» Records for processing
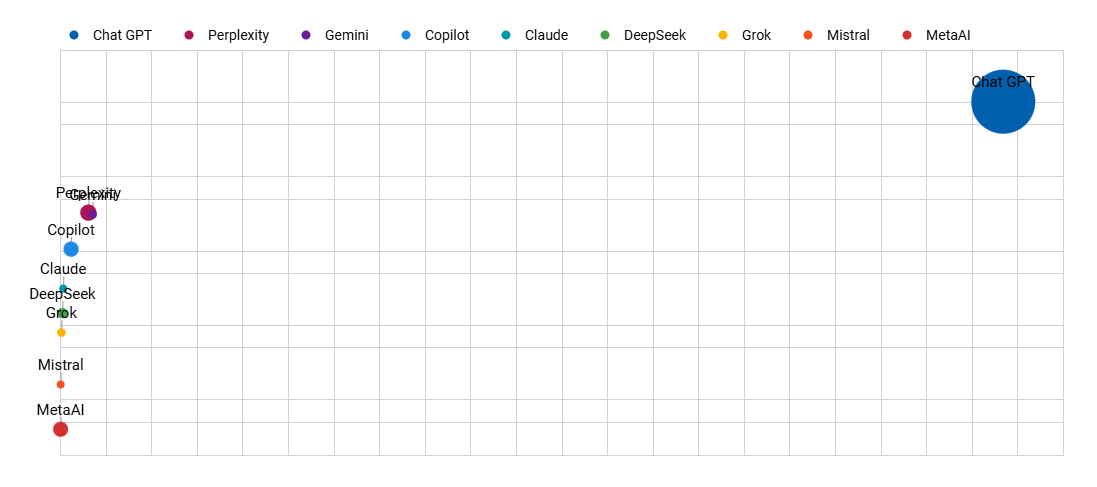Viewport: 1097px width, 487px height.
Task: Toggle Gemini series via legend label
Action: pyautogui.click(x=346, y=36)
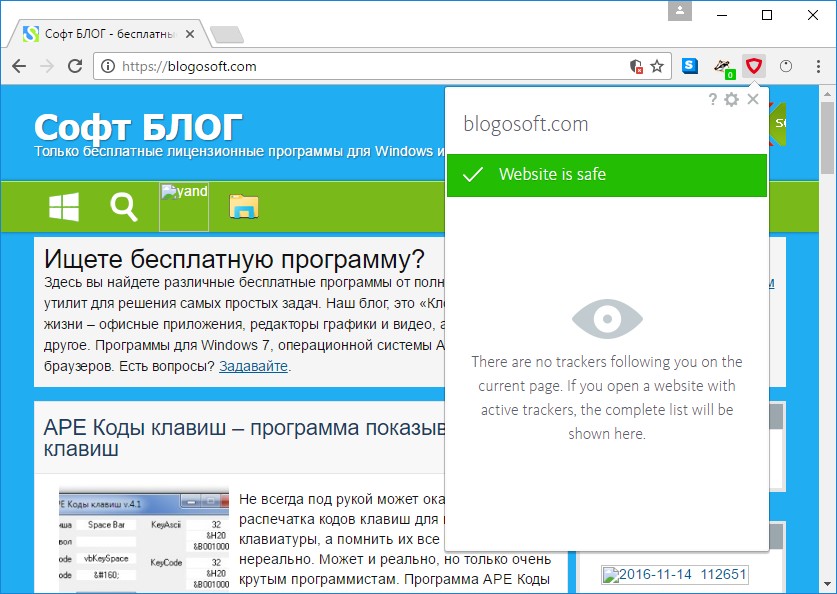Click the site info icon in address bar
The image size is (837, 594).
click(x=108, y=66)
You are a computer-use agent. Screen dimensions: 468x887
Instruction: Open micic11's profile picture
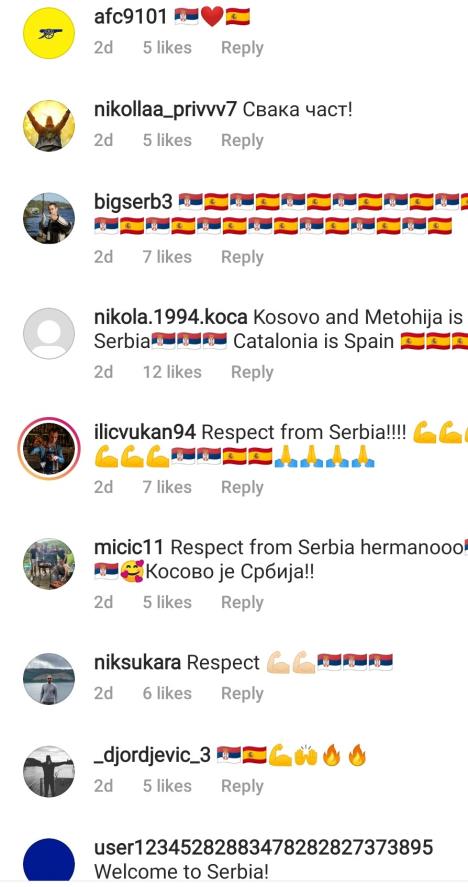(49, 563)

...

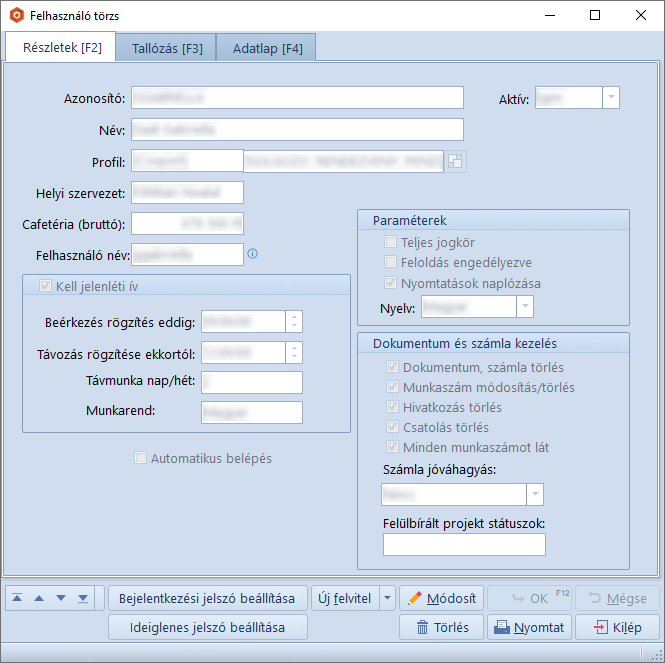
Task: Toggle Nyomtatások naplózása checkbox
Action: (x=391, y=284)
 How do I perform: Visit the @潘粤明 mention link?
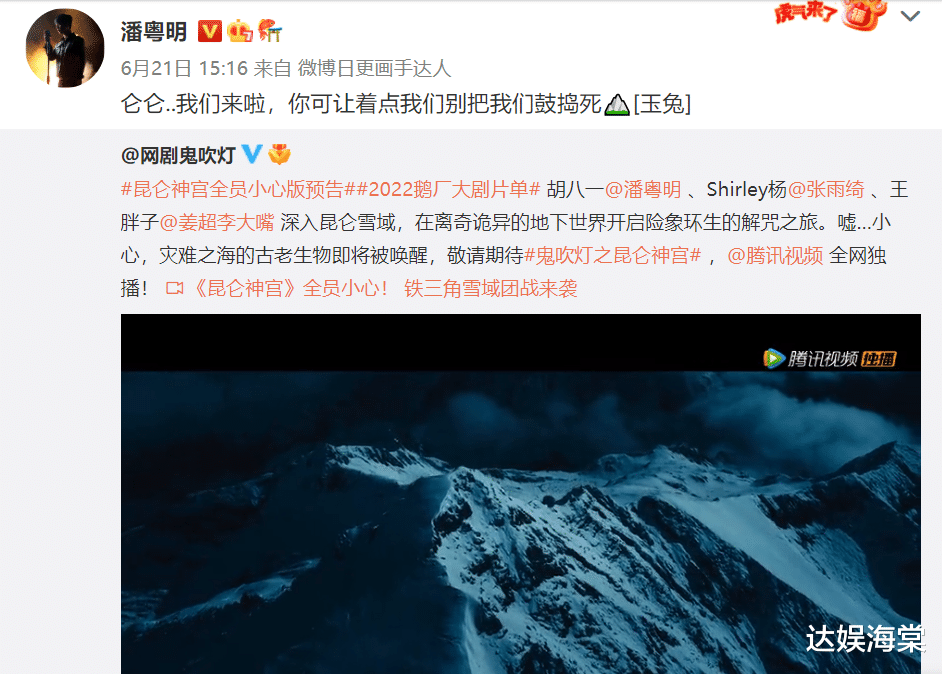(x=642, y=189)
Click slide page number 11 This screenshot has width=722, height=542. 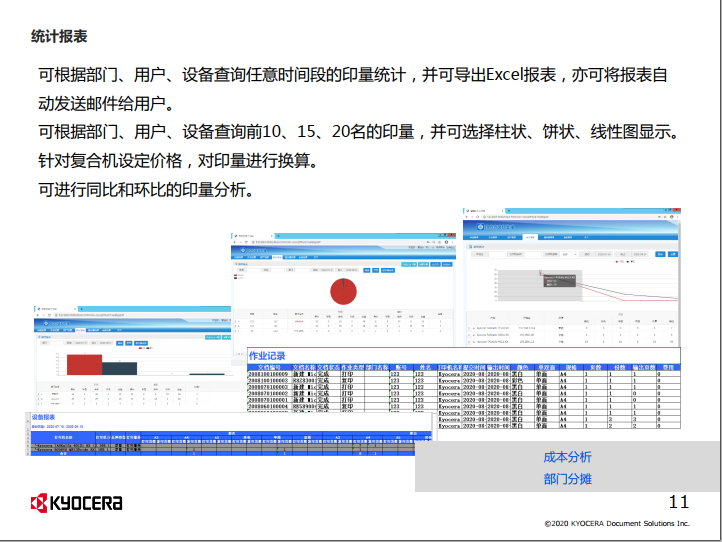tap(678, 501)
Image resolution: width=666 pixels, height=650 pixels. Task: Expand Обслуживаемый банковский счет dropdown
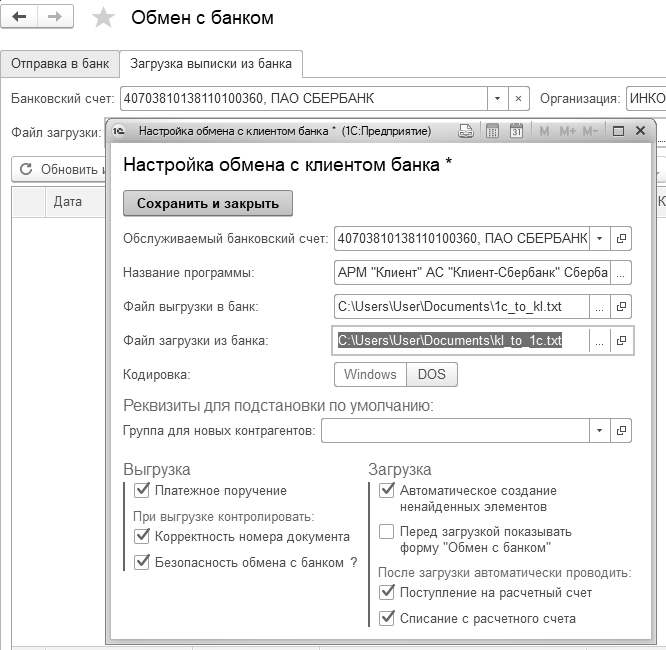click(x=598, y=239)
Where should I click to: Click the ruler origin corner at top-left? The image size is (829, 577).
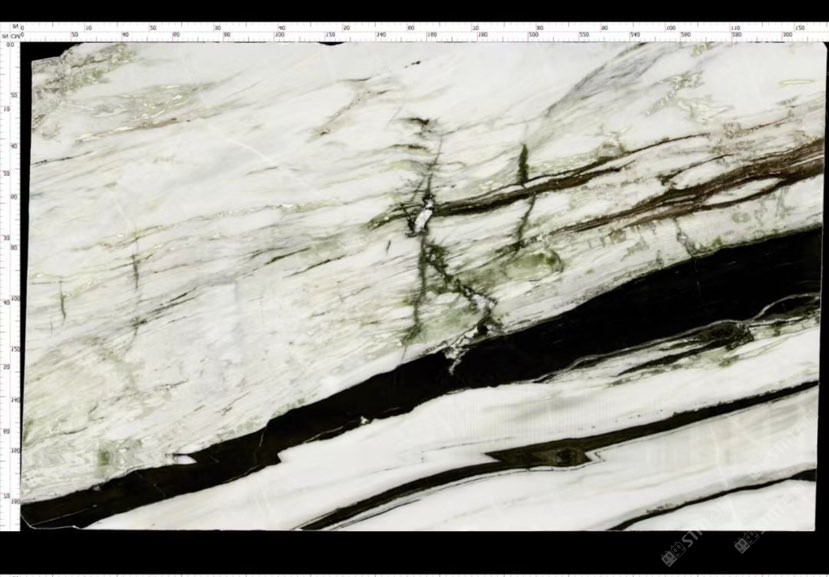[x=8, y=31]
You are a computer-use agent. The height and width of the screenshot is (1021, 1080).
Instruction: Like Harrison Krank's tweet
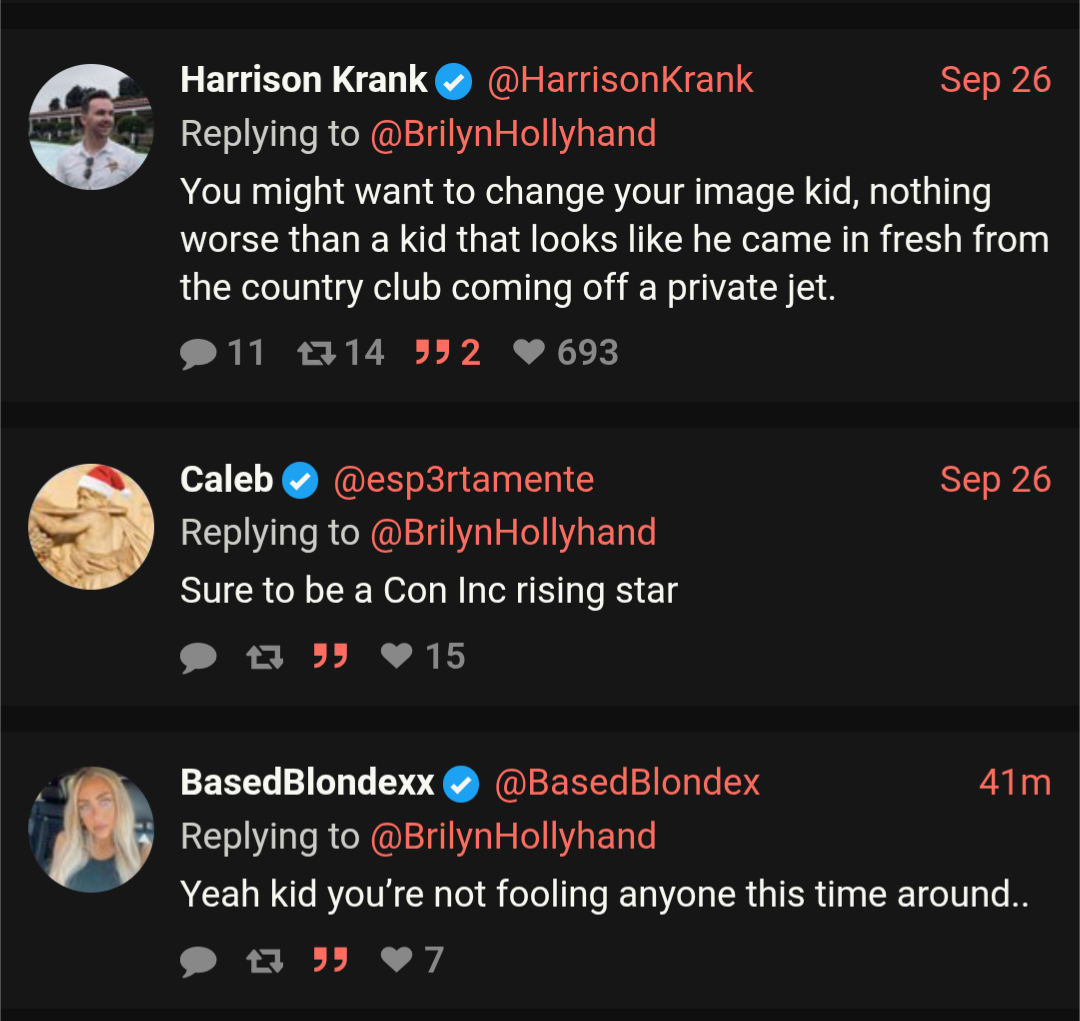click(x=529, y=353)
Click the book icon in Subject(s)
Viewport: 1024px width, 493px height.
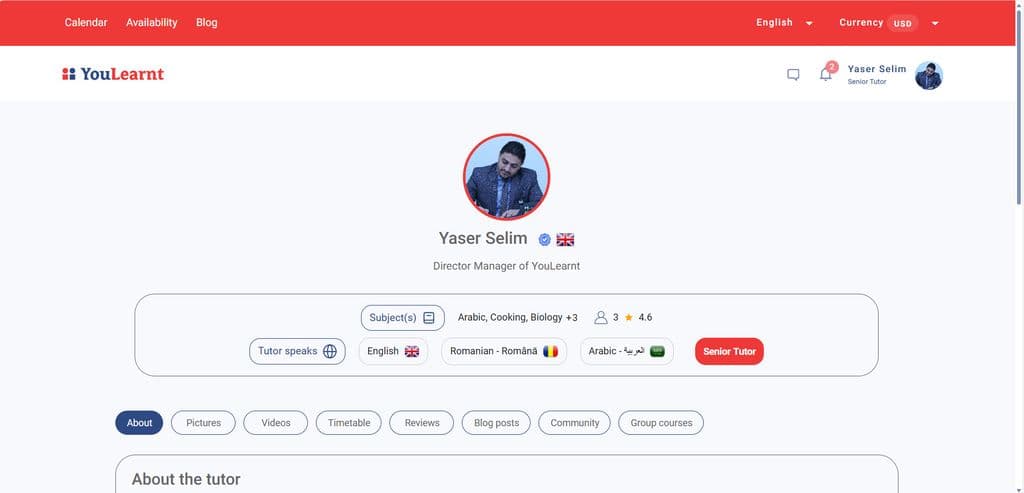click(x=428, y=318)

==

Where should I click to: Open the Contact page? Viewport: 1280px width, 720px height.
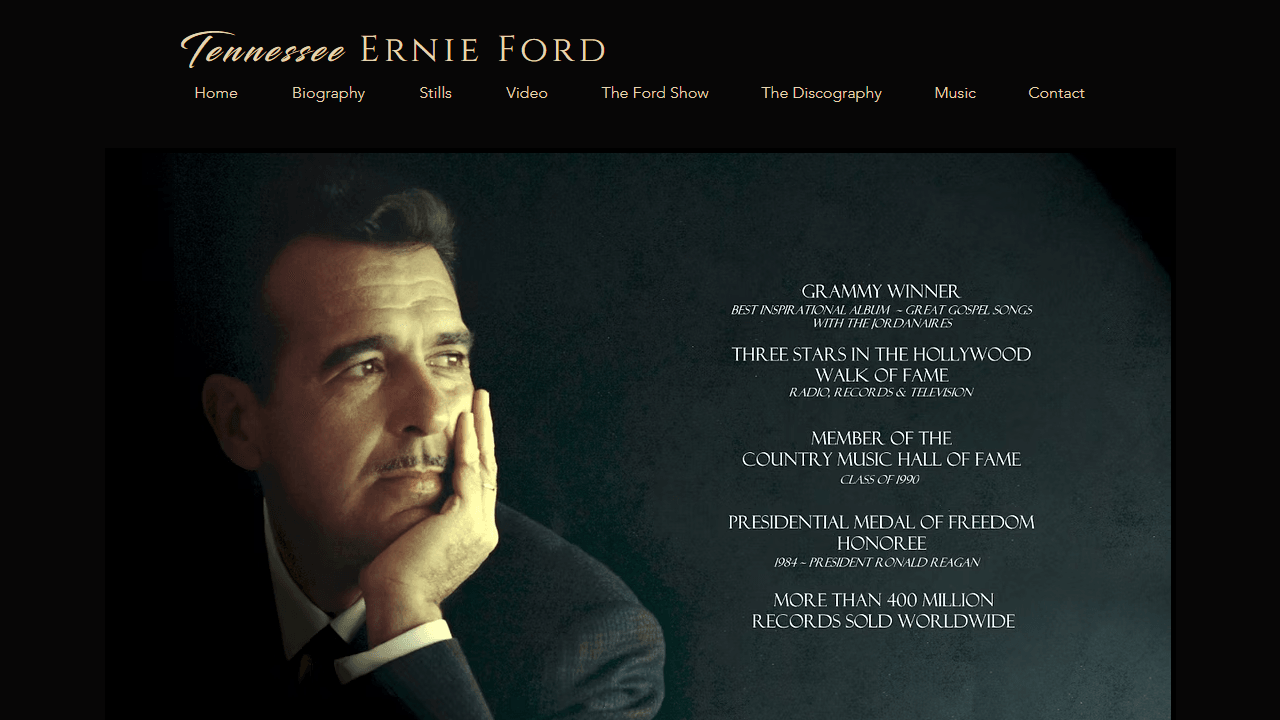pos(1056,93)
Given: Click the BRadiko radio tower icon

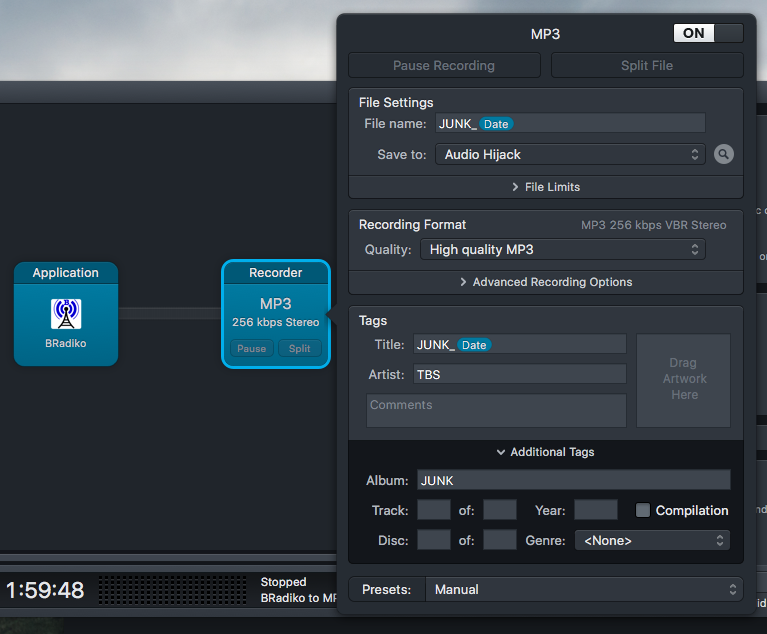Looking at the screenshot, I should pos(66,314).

» Work instructions
Filter the listing by the string "computer"; copy each matching line.

» Task response
You are a computer-use agent. Screen dimensions: 468x887
You are a computer-use agent. The height and width of the screenshot is (1021, 1080).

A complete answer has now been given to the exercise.